**DATA FOR PROCESSING**
-.-.-
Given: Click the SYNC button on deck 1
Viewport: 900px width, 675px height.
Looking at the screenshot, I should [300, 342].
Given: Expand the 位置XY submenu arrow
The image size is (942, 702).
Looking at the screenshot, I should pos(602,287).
-.-.-
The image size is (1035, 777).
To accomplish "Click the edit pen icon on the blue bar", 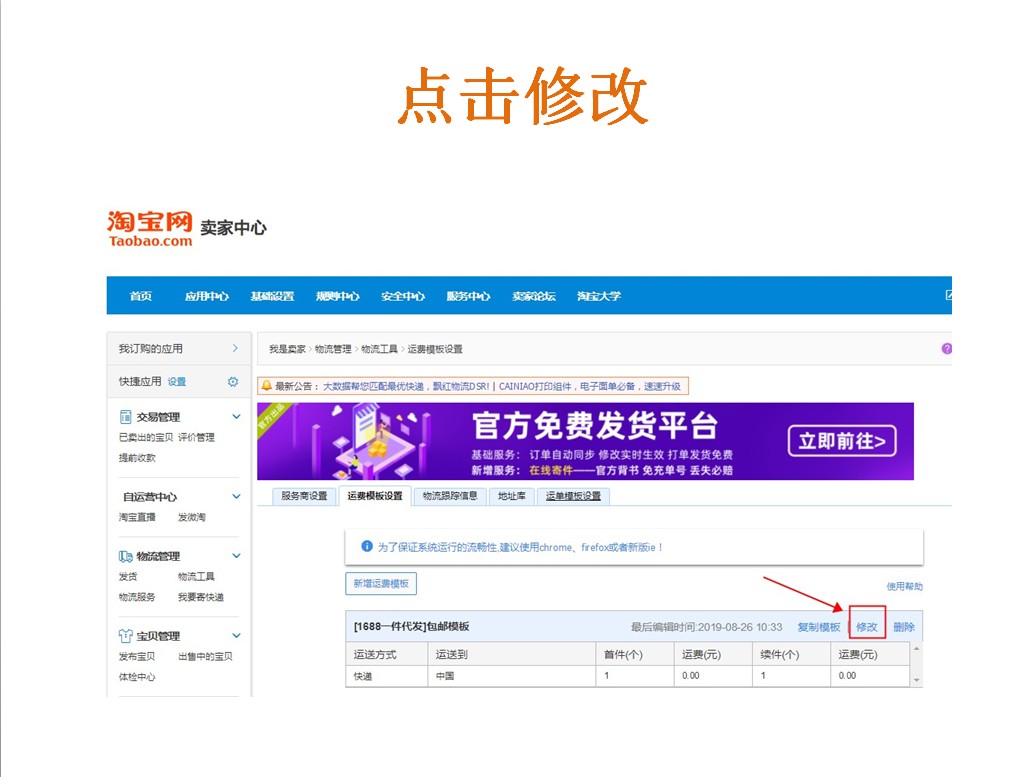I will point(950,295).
-.-.-
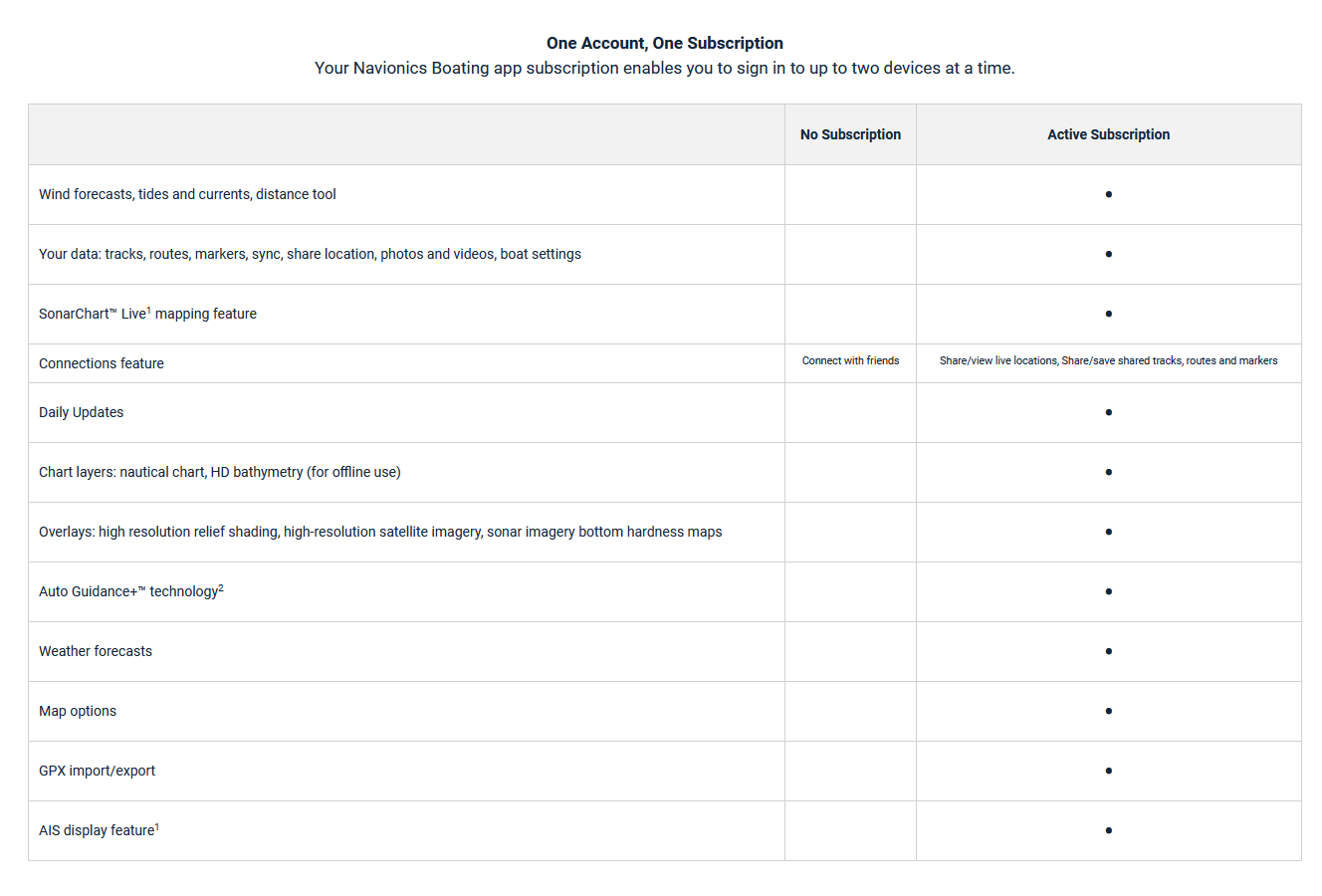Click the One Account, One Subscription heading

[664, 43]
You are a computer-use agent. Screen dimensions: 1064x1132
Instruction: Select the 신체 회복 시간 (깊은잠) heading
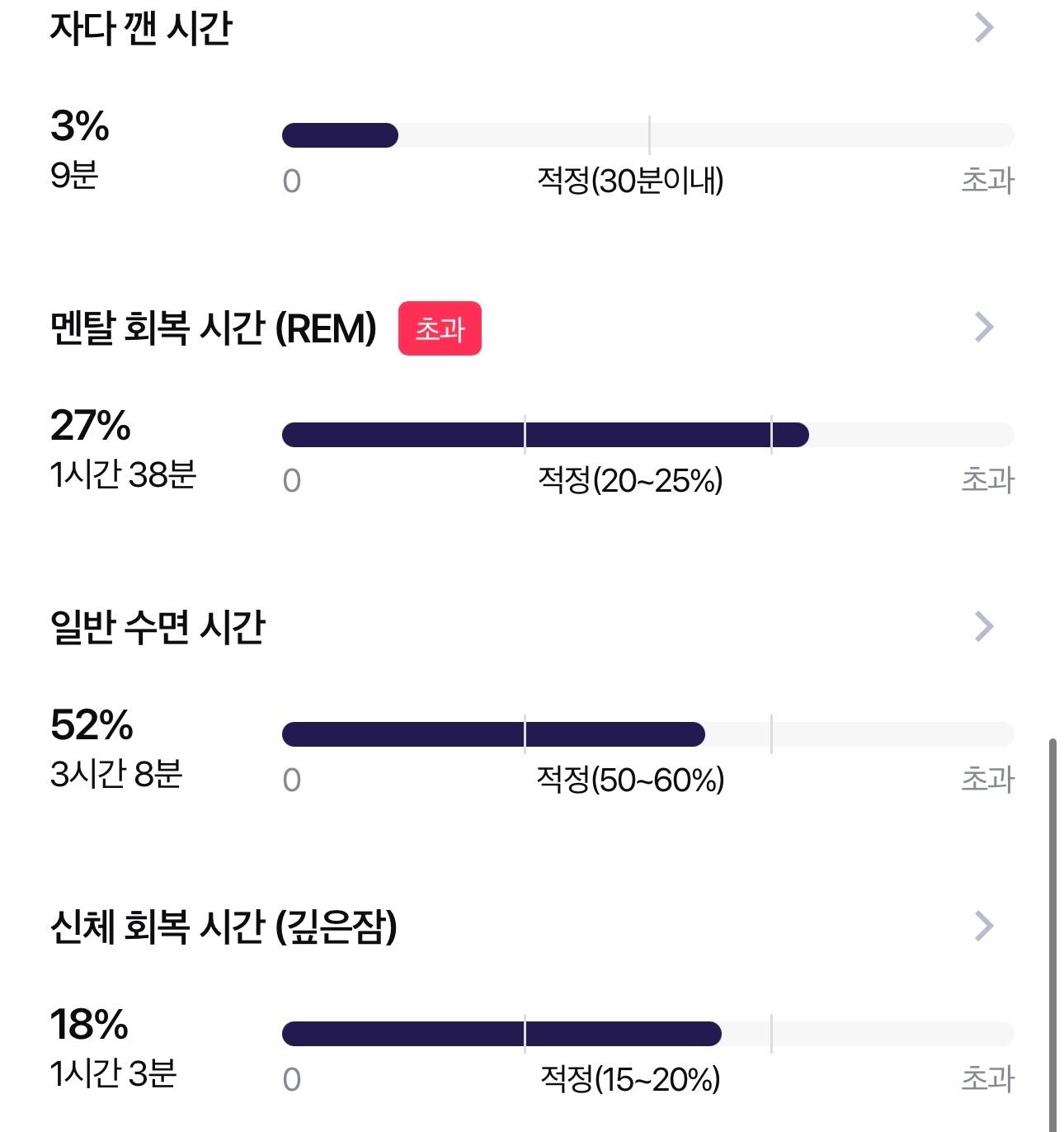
-.-.-
Could you set down, exactly as written, the lines above between the one holding "You are a computer-use" and the one holding "Instruction: Select the", inclusive, and nothing more?

**ANSWER SPACE**
You are a computer-use agent. Screen dimensions: 1064x1132
Instruction: Select the 신체 회복 시간 (깊은잠) heading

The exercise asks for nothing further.